Code and datasets for the ACL'23 long paper "Federated Learning for Semantic Parsing: Task Formulation, Evaluation Setup, New Algorithms"
Please kindly cite the paper if you use the code or any resources in this repo:
@inproceedings{zhang2023federated,
title={Federated Learning for Semantic Parsing: Task Formulation, Evaluation Setup, New Algorithms},
author={Tianshu Zhang and Changchang Liu and Wei-Han Lee and Yu Su and Huan Sun},
booktitle={Proceedings of the 61th Annual Meeting of the Association for Computational Linguistics},
year={2023},
}
Release progress:
- ☑️ Dataset for FL training and evaluation (completed)
- ☑️ Code for FL training and evaluation (completed)
- ☑️ Dataset for Fine-tuning and Centralized training and evaluation (completed)
- ☑️ Code for Fine-tuning and Centralized training and evaluation (completed)
The figure below is the overall structure of Lorar.
We release our dataset (both for training and evaluation) for three training paradigms (finetune, centralized training, FL):"data_release.zip".
Download the data and upzip the folder.

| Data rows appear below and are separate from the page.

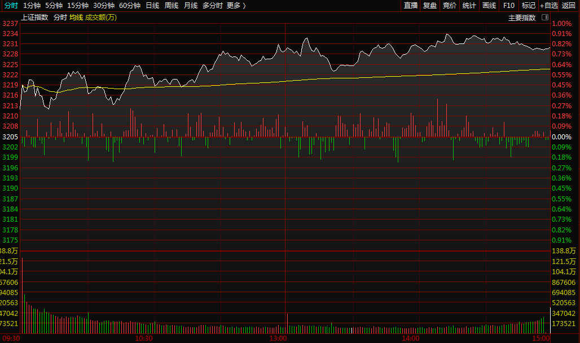Add to watchlist with +自选
This screenshot has width=580, height=343.
tap(548, 5)
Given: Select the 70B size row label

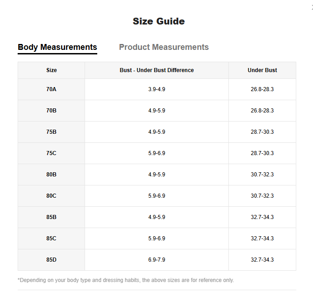Looking at the screenshot, I should (51, 111).
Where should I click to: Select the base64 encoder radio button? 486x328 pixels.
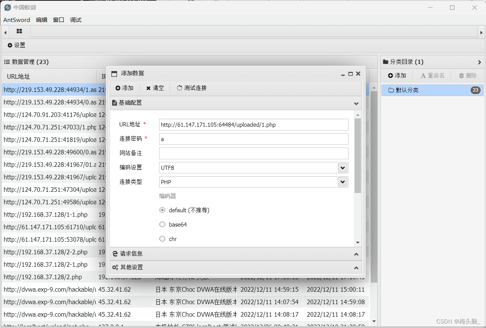tap(162, 224)
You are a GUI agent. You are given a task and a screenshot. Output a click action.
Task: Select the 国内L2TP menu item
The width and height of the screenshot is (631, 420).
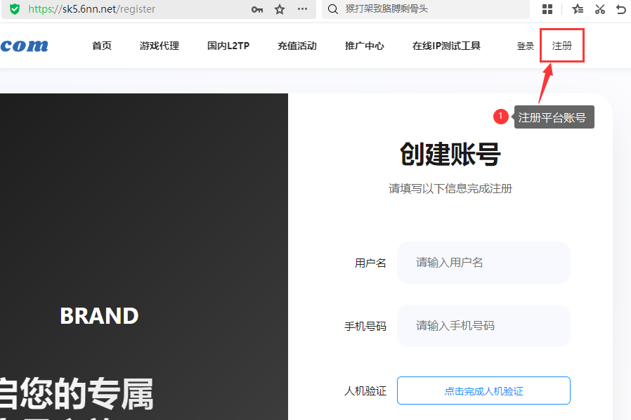(228, 45)
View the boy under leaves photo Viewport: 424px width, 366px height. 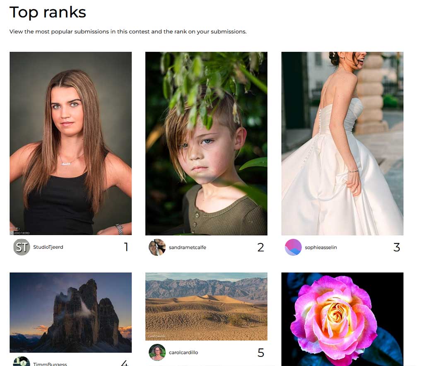[206, 143]
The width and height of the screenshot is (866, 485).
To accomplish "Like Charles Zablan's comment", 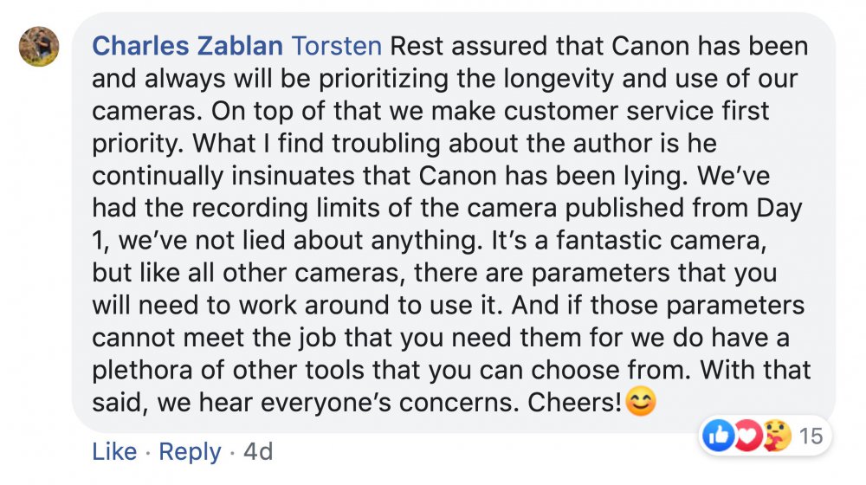I will click(x=114, y=451).
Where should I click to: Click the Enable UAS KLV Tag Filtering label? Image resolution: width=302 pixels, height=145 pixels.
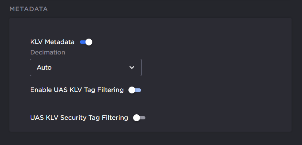click(x=77, y=90)
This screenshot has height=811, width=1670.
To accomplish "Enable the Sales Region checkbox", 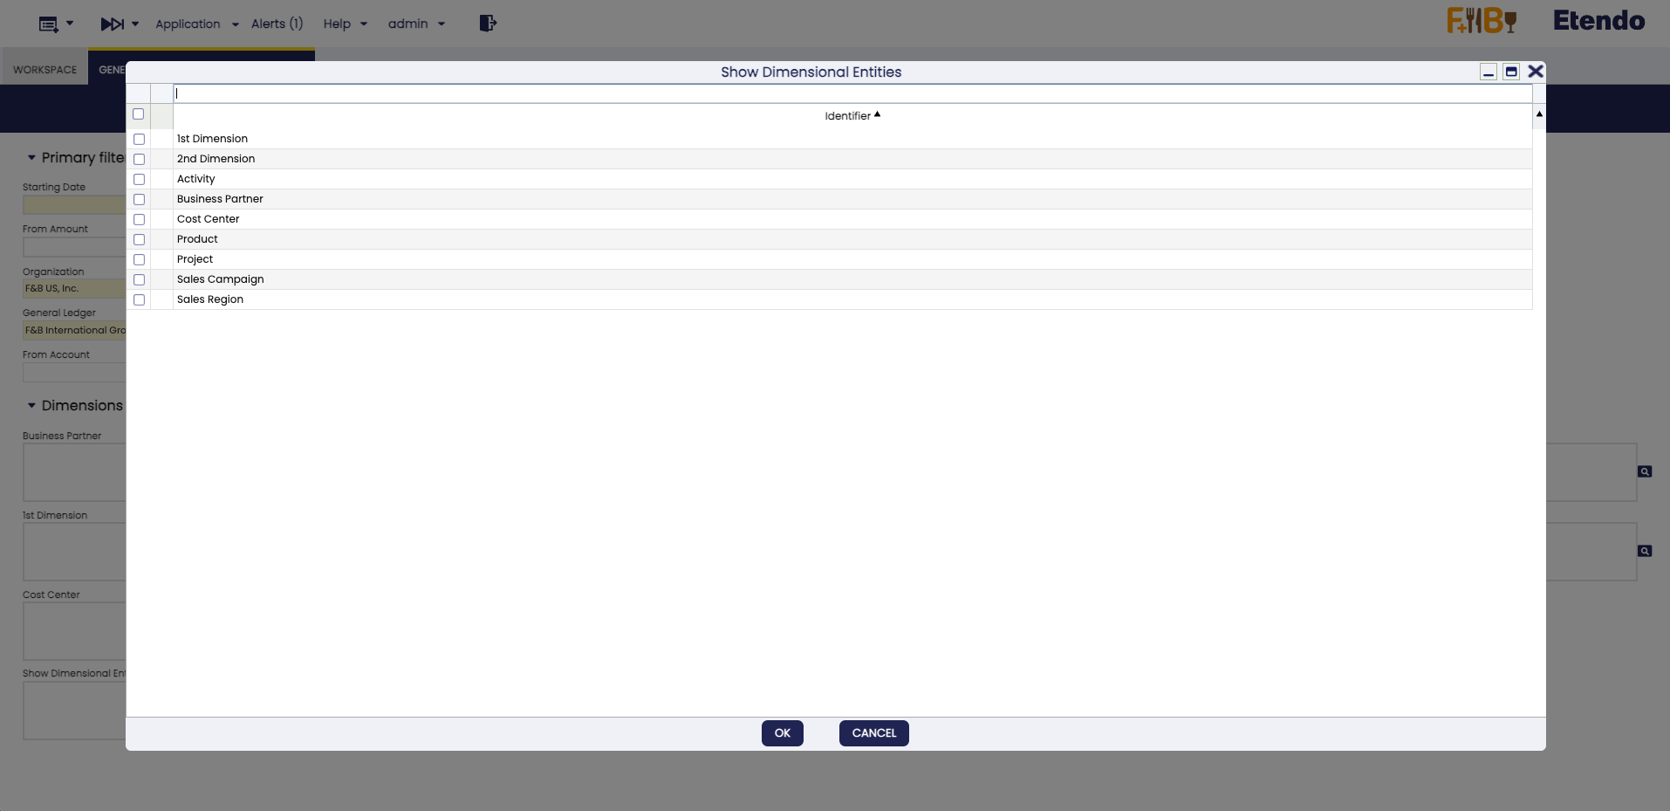I will point(139,299).
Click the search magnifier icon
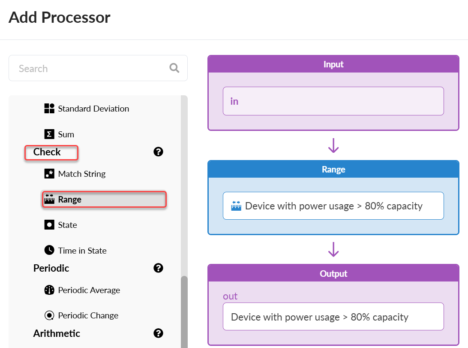 (x=174, y=68)
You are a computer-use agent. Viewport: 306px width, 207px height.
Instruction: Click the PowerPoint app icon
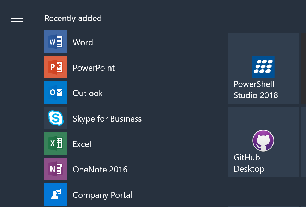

Put the data folder to the path as /Lorar/text2sql/data_release/
.
After git clone
this repository, please run the following command to install our dependencies.
cd Lorar/text2sql
conda env create -f Lorar.yaml
conda activate Lorar
sudo apt install libopenmpi-dev
conda install mpi4py
pip install -r Lorar_requirements.txt
Setup WandB for logging (registration needed):
export WANDB_API_KEY=YOUR_WANDB_API_KEY
export WANDB_PROJECT=YOUR_PROJECT_NAME
export WANDB_ENTITY=YOUR_TEAM_NAME
We provide 4 different weighting mechanisms for three FL algorithms: FedOPT, FedAvg and FedProx. We provide examples for fedOPT and its four weighting mechanisms and also provide steps on how to run them below. We have provided scripts for FedAvg and FedProx as well.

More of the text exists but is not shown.